E o que há de mais valioso em Divã é exatamente isso, essa impressão de que todo o discurso não passa disso mesmo, da verborragia de uma mulher extremamente consciente de suas próprias questões com o mundo, uma verborragia que define algumas de suas ações mais pragmáticas, mas que, no fundo, não tem lá nada de especial: questões “como as nossas”, problemas “como os nossos”, um filme que só se efetiva caso haja a mais tradicional das identificações e espelhamentos entre tela e platéia. Não por acaso, numa pequena cena nos créditos finais, Mercedes encontrará o psicanalista fora de contexto, na entrada de um cinema: ainda de costas, mas humano, finalmente. É quando Mercedes reconhece no psicanalista uma pessoa “como ela”, e assim se multiplicam as identificações. O filme termina com uma caminhada ensolarada e em câmera lenta da protagonista, rumo a uma afirmação pessoal ratificada por uma canção de Ana Carolina: ensinamentos se tiram de qualquer lugar (livro, peça, música cafona), mas que se caminhe voluntariamente até eles é o que parece valer. O trajeto mais comum ainda pode ser um trajeto digno de nota, uma vez que se saiba olhá-lo.
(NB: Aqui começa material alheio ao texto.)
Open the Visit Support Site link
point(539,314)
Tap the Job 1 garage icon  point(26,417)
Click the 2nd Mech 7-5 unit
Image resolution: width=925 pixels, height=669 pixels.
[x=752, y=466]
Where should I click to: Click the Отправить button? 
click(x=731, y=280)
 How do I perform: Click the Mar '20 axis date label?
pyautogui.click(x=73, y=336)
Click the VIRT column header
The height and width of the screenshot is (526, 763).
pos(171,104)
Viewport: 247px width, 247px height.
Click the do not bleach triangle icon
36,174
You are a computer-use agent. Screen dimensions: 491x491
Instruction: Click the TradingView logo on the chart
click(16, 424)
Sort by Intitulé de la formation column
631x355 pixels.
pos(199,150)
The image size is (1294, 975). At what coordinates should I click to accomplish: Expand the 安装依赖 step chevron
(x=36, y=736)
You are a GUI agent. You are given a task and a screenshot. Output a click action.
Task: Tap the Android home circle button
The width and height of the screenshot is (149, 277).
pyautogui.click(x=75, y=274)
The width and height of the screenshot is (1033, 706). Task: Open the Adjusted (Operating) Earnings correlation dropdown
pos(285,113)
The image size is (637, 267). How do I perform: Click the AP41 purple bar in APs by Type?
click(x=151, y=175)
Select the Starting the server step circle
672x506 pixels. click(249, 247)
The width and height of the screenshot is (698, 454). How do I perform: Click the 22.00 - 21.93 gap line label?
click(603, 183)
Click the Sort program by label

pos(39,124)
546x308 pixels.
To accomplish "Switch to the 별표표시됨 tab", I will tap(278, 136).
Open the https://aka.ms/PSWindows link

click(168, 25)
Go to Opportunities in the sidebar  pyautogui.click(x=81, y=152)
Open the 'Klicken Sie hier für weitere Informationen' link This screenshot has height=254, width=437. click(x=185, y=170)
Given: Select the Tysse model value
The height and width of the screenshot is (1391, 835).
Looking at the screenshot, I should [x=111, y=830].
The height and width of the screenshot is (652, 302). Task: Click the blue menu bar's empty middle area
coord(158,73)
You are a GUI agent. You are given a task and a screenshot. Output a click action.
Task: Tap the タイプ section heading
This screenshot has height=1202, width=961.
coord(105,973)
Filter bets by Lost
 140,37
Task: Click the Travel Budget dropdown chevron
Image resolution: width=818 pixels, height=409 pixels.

Para isso contribuem uma série de intromissões que Divã faz no imaginário dessa mulher-comum-em-crise, sobretudo no que diz respeito aos homens. Pelas vias milagrosas do braço financeiro da Globo Filmes, o filme pode responder a um “ai, eu quero largar desse homem chato e arrumar um Gianecchini pra mim” com o Reynaldo Gianecchini de verdade (e que o homem chato largado seja o galã-de-todas-as-horas José Mayer é outra das brincadeiras do filme). E a presença factual desses ícones da sexualidade masculina não deixa de atribuir à trajetória de Mercedes aquilo do qual toda a aproximação à auto-ajuda parecia querer se desviar: uma vez que se olhe de perto, a protagonista é tudo, menos comum. Não só porque tenha uma visão bastante avançada sobre questões ainda tratadas de maneira muito conservadora pelas vias tradicionais (digamos, as revistas femininas, programas de tevê e personagens de novela que dialogam diretamente com esse mesmo público), mas justamente porque essa autoconsciência contrabandeada das sessões de terapia torna sua história íntima demais, específica demais enquanto revelação de verdades próprias para que sejam tão facilmente admitidas como “lições para todas as vidas”.

E é desse ruído entre o sem-número de situações relacionáveis e as reações muito particulares que Mercedes tem a elas que Divã cria seu modelo de uma mulher que é tão verdadeira que só pode existir na ficção. Que o filme reforce o tempo todo que é esse o seu espaço, e que o trabalho do espectador seja menos o de trazê-la para fora dali, e mais de ocupar o espaço destinado a ele, espectador, lá dentro daquele universo, na figura ausente do psicanalista ou na figura transbordante de presença da protagonista, parece um desafio bem interessante de se propor – uma experiência real de troca de corpos, já que essa parece ser uma prática que agrada tanto nos últimos tempos.